━━━ PROVIDED MATERIAL

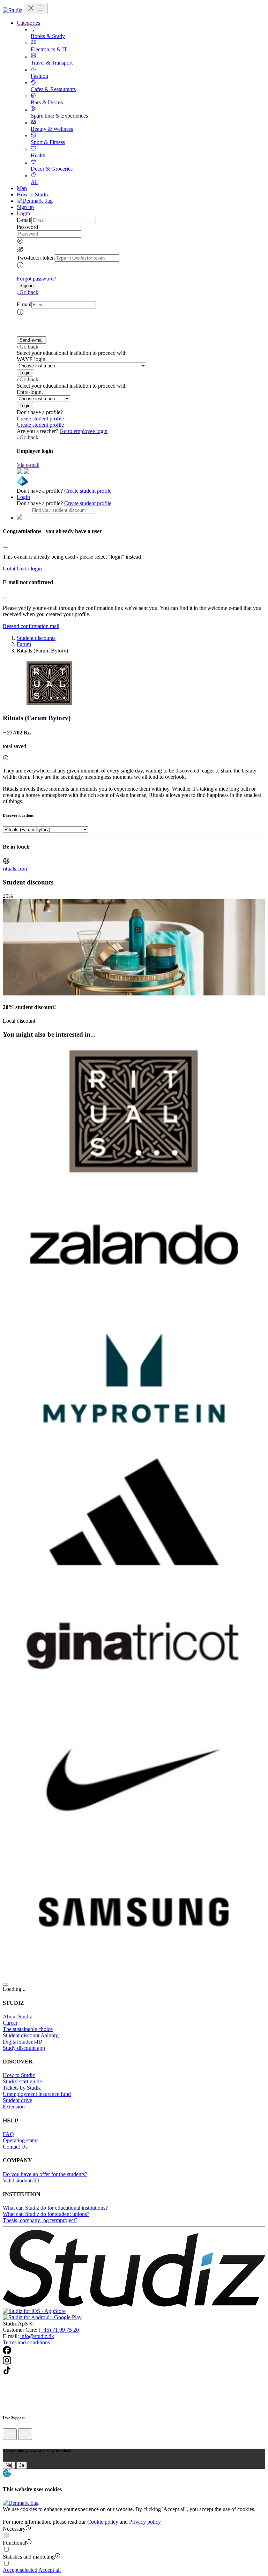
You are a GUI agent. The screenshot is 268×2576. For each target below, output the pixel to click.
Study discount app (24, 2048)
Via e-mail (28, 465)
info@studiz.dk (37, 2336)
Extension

━━━━━━

The entries are to be reproduced exactly, excluding any pictures they contain.

**REPLY TO THE TASK**.
You are a GUI agent. The screenshot is 268×2576. For each target below, output the pixel to click.
Study discount app (24, 2048)
Via e-mail (28, 465)
info@studiz.dk (37, 2336)
Extension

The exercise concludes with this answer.